What needs to be done: The response must consist of the lines below from the one with "Instruction: Click the plus" through the one with "Task: Open the volume speaker status icon", exactly as they appear and with both ends kept.

Records to process:
--*--
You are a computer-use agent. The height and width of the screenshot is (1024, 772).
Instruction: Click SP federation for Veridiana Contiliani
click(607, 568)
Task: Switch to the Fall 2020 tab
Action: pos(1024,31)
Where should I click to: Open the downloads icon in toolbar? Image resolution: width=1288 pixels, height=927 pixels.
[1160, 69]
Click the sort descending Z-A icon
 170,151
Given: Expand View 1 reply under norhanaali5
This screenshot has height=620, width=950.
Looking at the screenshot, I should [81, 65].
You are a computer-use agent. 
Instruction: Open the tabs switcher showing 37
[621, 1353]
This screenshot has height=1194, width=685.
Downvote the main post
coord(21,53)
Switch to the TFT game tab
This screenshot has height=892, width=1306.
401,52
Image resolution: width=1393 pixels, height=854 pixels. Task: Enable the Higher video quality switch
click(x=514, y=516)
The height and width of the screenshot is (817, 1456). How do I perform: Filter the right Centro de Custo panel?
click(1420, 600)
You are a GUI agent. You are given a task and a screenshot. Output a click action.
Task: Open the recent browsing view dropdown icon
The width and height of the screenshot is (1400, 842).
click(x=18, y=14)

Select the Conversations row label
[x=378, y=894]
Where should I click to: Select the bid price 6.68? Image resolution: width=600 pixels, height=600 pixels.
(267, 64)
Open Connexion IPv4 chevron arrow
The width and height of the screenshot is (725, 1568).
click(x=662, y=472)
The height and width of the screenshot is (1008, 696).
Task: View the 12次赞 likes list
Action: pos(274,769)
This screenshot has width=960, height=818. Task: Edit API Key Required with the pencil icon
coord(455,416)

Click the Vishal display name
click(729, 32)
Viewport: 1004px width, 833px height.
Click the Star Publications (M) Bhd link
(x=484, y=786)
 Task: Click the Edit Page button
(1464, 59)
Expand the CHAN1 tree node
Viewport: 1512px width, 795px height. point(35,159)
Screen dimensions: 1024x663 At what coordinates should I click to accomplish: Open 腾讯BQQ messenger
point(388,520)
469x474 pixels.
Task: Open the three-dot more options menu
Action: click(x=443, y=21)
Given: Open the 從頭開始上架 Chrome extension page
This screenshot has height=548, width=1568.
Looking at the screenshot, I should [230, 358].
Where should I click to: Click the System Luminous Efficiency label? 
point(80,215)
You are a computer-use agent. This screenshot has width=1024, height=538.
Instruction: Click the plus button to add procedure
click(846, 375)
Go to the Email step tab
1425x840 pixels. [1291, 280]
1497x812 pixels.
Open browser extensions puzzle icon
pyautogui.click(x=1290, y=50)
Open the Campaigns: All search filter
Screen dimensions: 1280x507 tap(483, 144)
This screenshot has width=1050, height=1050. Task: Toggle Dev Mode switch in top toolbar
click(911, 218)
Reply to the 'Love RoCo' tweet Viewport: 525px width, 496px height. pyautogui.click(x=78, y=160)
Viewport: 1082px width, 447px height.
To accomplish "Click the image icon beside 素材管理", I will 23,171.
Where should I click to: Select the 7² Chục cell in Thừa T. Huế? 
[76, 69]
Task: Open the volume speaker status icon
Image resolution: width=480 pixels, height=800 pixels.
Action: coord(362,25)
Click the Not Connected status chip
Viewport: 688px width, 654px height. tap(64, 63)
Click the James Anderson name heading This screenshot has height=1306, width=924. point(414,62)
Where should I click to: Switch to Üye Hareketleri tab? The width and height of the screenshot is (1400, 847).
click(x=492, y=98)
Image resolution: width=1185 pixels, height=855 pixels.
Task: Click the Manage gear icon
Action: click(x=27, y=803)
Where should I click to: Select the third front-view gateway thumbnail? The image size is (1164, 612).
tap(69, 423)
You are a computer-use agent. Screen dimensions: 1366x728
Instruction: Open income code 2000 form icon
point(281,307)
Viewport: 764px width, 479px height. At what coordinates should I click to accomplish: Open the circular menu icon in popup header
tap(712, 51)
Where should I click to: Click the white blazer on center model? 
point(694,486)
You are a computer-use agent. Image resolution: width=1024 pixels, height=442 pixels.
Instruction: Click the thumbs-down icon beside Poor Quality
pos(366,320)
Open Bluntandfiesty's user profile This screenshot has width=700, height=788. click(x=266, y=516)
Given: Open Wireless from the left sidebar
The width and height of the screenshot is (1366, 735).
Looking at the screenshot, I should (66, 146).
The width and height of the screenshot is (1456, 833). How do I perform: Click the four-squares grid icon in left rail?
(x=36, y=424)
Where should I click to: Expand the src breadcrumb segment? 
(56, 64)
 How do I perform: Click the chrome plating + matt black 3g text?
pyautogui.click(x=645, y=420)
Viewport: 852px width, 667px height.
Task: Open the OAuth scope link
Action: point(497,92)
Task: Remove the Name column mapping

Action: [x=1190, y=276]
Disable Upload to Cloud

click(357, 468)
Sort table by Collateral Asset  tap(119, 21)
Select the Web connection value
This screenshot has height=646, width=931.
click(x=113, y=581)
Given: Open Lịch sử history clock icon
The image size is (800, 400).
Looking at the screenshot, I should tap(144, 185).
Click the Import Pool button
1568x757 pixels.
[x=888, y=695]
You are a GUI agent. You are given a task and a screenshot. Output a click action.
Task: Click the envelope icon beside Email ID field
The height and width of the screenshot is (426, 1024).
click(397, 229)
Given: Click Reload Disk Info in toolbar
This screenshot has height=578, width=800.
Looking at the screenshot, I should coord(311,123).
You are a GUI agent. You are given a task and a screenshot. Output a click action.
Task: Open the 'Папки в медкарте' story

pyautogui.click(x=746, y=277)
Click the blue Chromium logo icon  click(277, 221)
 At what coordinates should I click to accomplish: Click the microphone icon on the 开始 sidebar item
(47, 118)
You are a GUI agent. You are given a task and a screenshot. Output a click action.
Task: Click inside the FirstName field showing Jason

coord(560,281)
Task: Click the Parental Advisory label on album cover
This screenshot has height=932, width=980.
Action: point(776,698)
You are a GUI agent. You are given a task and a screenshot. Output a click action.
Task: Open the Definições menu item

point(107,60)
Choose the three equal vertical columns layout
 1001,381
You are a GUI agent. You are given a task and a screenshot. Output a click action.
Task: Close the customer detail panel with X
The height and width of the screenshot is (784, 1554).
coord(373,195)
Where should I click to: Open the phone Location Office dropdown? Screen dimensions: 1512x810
--*--
Answer section:
Instruction: Click the plus button to add procedure
click(846, 375)
Go to the Email step tab
1425x840 pixels. [1291, 280]
1497x812 pixels.
Open browser extensions puzzle icon
pyautogui.click(x=1290, y=50)
Open the Campaigns: All search filter
Screen dimensions: 1280x507 tap(483, 144)
This screenshot has width=1050, height=1050. Task: Toggle Dev Mode switch in top toolbar
click(911, 218)
Reply to the 'Love RoCo' tweet Viewport: 525px width, 496px height. pyautogui.click(x=78, y=160)
Viewport: 1082px width, 447px height.
To accomplish "Click the image icon beside 素材管理", I will 23,171.
Where should I click to: Select the 7² Chục cell in Thừa T. Huế? 
[76, 69]
Task: Open the volume speaker status icon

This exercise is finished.